*** Begin section ***
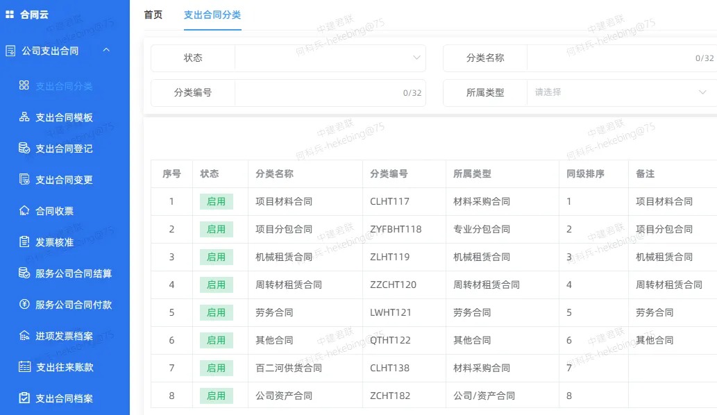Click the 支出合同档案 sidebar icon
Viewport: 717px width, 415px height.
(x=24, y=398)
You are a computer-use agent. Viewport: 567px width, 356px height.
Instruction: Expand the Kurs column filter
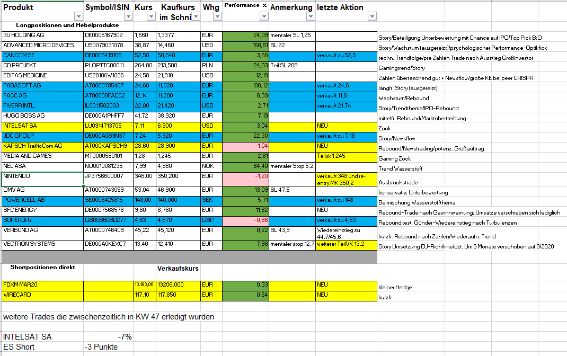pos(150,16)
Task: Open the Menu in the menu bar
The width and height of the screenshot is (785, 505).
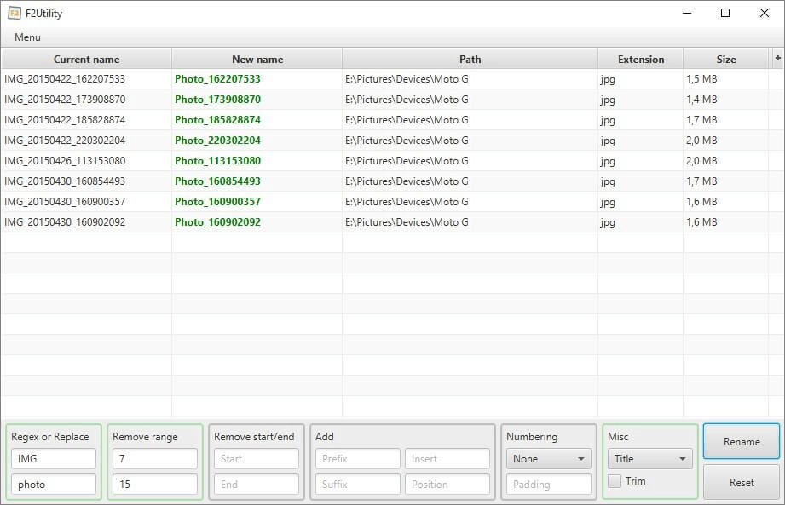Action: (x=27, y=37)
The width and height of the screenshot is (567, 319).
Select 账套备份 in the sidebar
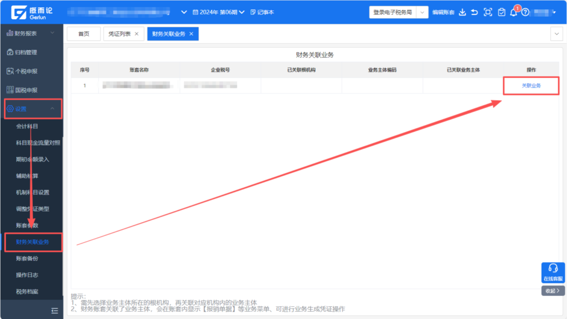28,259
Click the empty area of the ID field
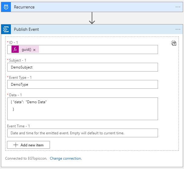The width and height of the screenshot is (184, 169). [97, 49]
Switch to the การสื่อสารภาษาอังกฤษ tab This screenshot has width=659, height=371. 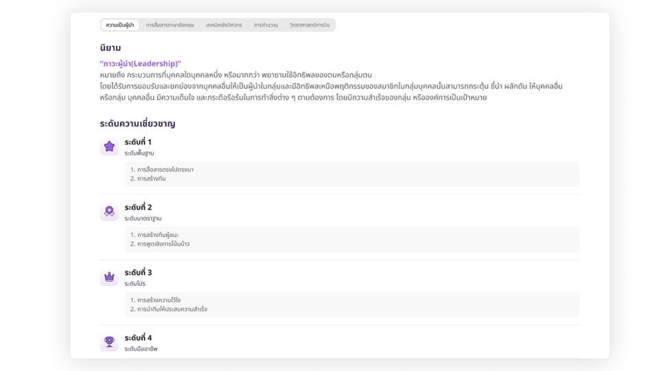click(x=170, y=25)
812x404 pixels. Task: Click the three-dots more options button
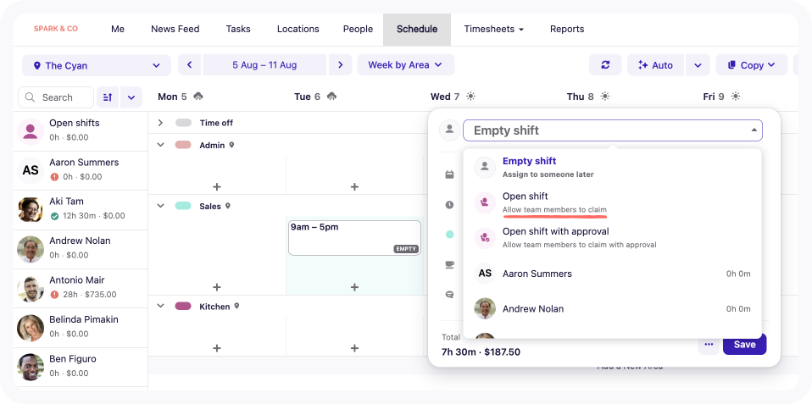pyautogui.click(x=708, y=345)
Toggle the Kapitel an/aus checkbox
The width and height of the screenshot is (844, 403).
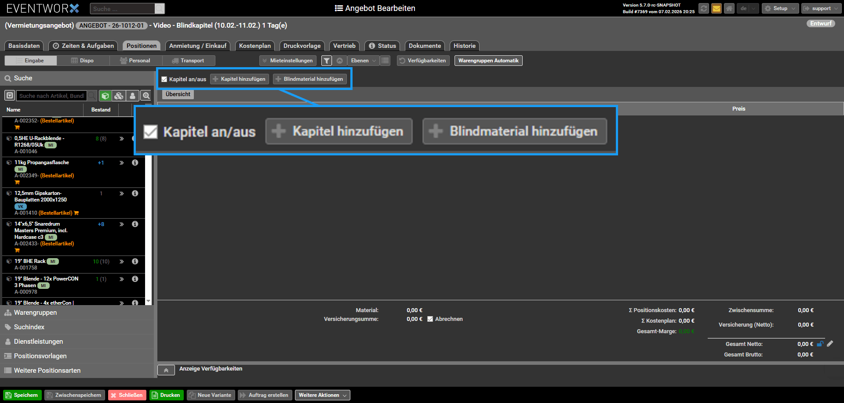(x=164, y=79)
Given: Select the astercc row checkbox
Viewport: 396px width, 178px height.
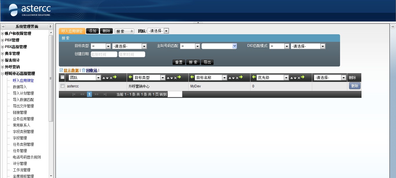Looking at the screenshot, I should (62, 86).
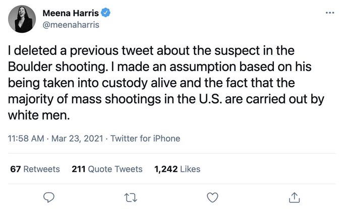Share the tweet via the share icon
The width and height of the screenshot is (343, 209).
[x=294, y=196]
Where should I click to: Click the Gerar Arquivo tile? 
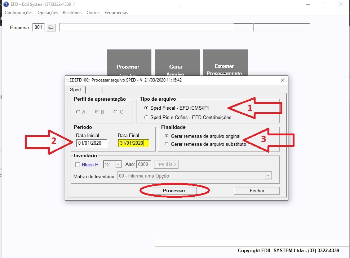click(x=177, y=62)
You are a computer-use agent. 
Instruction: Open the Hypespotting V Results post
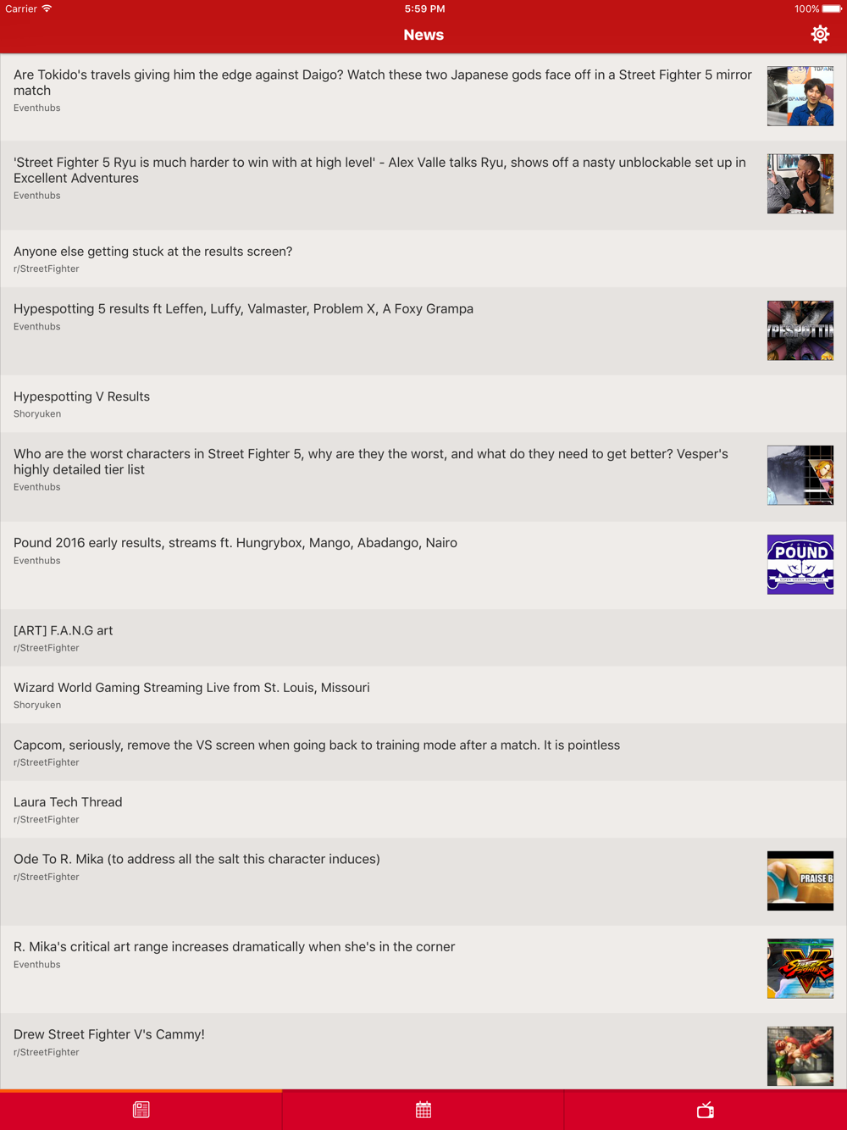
*** End section ***
Your task is to collect every line above that contains the word "agent".

You are a computer-use agent. Viewport: 567px width, 356px height.
You are a computer-use agent. 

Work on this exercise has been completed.